Before David could reply, Jonathan continued. “These short stories and serialised novels in newspapers. That’s what’s been keeping you going for the past four years. Why is it that you wake up everyday with such eagerness? Because there’s something to look forward to. The letters. The numerous letters from your admirers, fans and readers.”
“But none of it is true!” David bellowed, the truth sinking in. “All of this has been a horrible farce, concocted by you and the others. None of it means anything anymore!”
Just as tentative tears began appearing in David’s eyes, Jonathan opened his suitcase and took out three strips of tablets, which he placed on the table.
“Until an hour ago, though, all of it meant something, didn’t it?”
David looked up at Jonathan, trying to understand what the lawyer meant.

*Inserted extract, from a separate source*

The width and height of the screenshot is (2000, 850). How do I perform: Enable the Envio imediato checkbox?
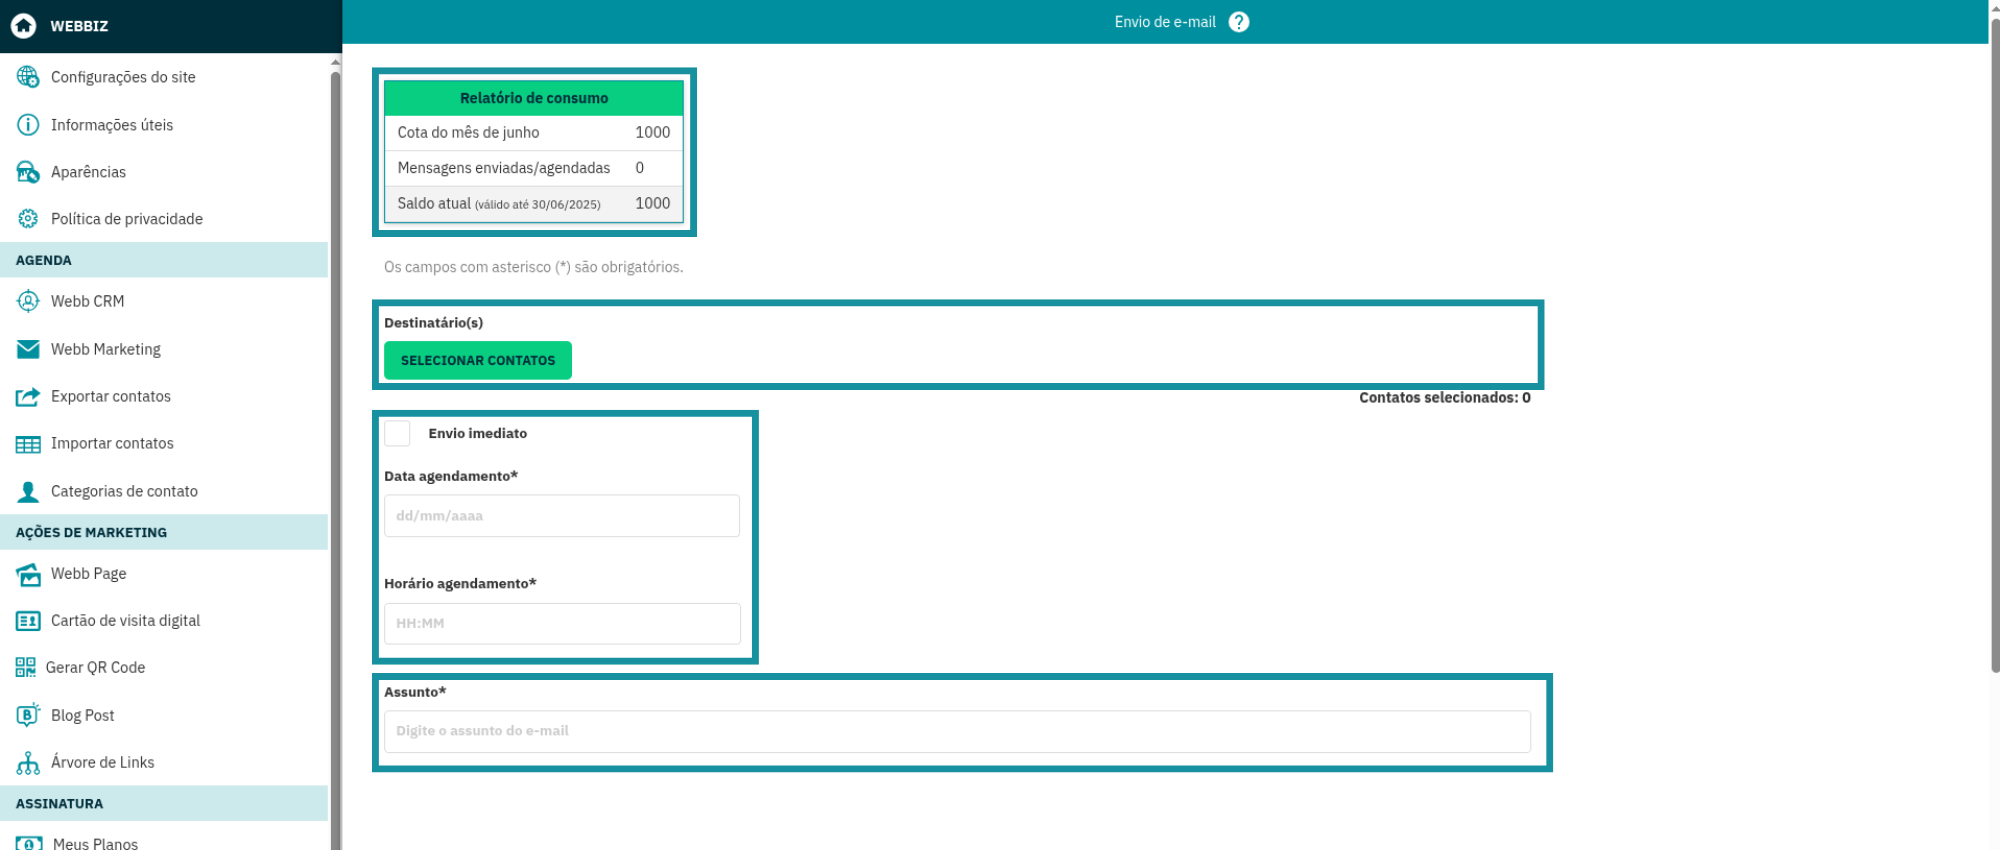(x=398, y=434)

“Until an hour ago, Mr. Foster, you were happy, weren’t you? Content with the fact that you were an accomplished writer; a loved, admired writer. Now that feeling has been shattered. Though I am no writer myself, I do know how that feels. No more letters, no more appreciation. No more admiration to fuel your writing. It can damage a person’s self esteem, yes? Why, I’d say it could even crush it.”
Tapping the strips of tablets, he said. “So why not forget that which hurts you?”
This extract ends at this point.